The Trump/Zelensky Exchange: The “Though” Makes It Quid Pro Quo
The Trump administration released a “transcript” of the recent phone call between Ukraine’s President Volodymyr Zelensky and Trump. The administration seems to think that the document proves there was no quid pro quo arrangement suggested by the president. They claim that defense funding was never made conditional on Ukraine investigating Joe Biden or his son. Supporters of the president have dismissed the uproar as motivated by partisan politics, and regard any suggestion that the memo might represent an impeachable offence “a huge overreach” by Democrats.

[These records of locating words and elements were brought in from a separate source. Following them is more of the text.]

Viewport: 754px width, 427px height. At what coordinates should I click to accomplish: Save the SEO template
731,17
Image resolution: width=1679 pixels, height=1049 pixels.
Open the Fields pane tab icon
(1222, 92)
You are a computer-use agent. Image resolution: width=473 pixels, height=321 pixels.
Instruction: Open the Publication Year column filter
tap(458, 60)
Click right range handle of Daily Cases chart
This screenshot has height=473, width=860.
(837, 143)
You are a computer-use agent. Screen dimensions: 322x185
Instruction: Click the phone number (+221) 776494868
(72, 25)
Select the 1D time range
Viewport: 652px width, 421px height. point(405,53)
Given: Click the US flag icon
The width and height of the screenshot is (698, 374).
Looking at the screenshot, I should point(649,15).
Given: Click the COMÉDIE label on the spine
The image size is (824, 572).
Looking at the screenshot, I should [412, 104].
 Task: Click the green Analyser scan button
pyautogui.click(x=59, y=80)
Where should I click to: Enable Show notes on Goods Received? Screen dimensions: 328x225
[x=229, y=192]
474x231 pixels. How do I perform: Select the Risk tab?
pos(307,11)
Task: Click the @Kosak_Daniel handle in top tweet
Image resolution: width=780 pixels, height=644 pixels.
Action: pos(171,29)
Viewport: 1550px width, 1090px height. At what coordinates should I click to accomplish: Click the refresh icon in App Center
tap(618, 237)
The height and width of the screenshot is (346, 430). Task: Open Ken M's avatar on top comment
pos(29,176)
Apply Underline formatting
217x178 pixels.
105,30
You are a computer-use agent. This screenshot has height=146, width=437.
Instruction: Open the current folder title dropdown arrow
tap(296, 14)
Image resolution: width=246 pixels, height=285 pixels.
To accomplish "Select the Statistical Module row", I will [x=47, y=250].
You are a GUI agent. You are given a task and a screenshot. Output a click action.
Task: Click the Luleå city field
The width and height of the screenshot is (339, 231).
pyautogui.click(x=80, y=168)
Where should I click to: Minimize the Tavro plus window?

But the accusation of a quid pro quo arrangement between a sitting president and a foreign government is a big deal. Asking the Ukrainian president to investigate a political rival by itself is sketchy. But to dangle defense funding in front of Ukraine and suggest that Ukraine won’t get it unless they come through is clearly an abuse of power. These types of political dealings were precisely the kind the founding fathers thought essential to keep out of our democracy. To use the power of the presidency for personal gain or to undermine a political rival is precisely the kind of power the founding fathers meant to curb with the constraints they placed on the executive branch. As Zack Beauchamp of Vox has argued,
The president is trying to get a foreign power to open an investigation into the highest-polling Democratic candidate, perhaps Trump’s likeliest opponent for reelection in 2020, on an extremely flimsy pretext — to turn Biden’s fake Ukraine scandal into “her emails” 2.0. He is actively working to weaponize the presidency to boost his political fortunes.
Not only would this constitute election interference, it further threatens to give a foreign power leverage over another nation’s commander-in-chief.
The administration has been adamant that no such deal was officially presented. In Trump’s own words he said, “I didn’t do it. There was no quid pro quo.” Many news outlets have tended to confirm this account; without anything more explicit it’s hard to say definitively whether an offer was intended or whether it was interpreted as such. This ambiguity has led the Justice Department to conclude that prosecutors “did not and could not make out a criminal campaign finance violation.” Without a clearer picture of the actual goods on offer and any clear-cut proposal, the DOJ found it difficult to hold the president accountable for soliciting foreign support in his upcoming presidential campaign.
But there is one word in the transcript of the phone call between Donald Trump and Zelensky that makes it pretty clear that Donald Trump threatened to withhold defense funding from Ukraine if Ukraine did not investigate Joe Biden and his son. It’s the word “though”.
Here is the excerpt that matters:
I would also like to thank you for your great support in the area of defense. We are ready to continue to cooperate for the next steps. Specifically we are almost ready to buy more Javelins from the United States for defense purposes.
I would like you to do us a favor though because our country has been through a lot and Ukraine knows a lot about it. I would like you to find out what happened with this whole situation with Ukraine, they say Crowdstrike… I guess you have one of your wealthy people… The server, they say Ukraine has it. There are a lot of things that went on, the whole situation. I think you’re surrounding yourself with some of the same people..
President Zelinskyy thanked President Trump for defense support and mentioned that he would like to continue this cooperation. The first sentence out of Trump’s mouth is “I would like you to do us a favor though.” He goes on to ask for an investigation of Biden as part of this favor. In this context, “though” would literally be defined as “placing a restriction or condition on what was previously said.”
Had Trump left that word out, this still looks pretty close to quid pro quo, but there is still the possibility of inferring some weaker claim. On the other hand, one might infer that though he didn’t explicitly threaten to withhold funding unless an investigation happened, it’s implied by asking for the favor. The “though” is what actually makes this an explicit threat; it’s what removes this ambiguity.
It’s up to Congress and the American People to decide what should be done next. As a matter of political expediency, we can argue about whether impeachment is a good idea or not. But whatever is decided, let’s not pretend that this phone call was anything other than an explicit threat by a sitting US President to stop cooperating with Ukraine on their military defense unless they investigated his political rival. The “though” makes this clearly a quid pro quo exchange.